Your RDA of Irony

Robbing Peter to Pay Paulson

“Don’t think of it as extortion,” said Secretary of the Treasury Paulson of his “don’t ask, just pay” demand for $700 billion dollars to bail out Wall Street’s current embarrassment. “You are investing in a ransom.”

Congressional Democrats objected to Paulson’s insistence on dictatorial authority in carrying out the financial rescue. Republicans countered that their plan already was a generous compromise: “We are not going to blame the Jews.” However, with the Democrats’ insistence on relief for homeowners, the Bush administration responded with a new economic plan: the Secure Employment and Resettlement Foundation.

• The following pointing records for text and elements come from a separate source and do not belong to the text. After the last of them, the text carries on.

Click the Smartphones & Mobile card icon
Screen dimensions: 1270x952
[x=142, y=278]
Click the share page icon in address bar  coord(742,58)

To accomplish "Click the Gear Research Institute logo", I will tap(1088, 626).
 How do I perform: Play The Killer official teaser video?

Under the SERF system, anyone who lost a home would be welcome to stay on the private estates of designated participants. In return for this free housing, the guests would be obliged to express their thanks with a little work: cleaning pools or moats, yard work, windows, crops. In certain locations, the SERF assignments would include building walls along the Mexican and Canadian borders.

Guests can be reassured: SERF housing and employment would be in perpetuity. The system includes a food plan–and it is a dietitian’s dream: all the advantages of root vegetables and none of the risks of meat. As for healthcare, life expectancy would not be an issue.

When asked if the SERF system would pay its workers the minimum wage, the White House replied, “You don’t need to pay your guests.” The editorial page of the Wall Street Journal praised the plan, noting that it had been used in a previous Dark Ages “And look how well things turned out.”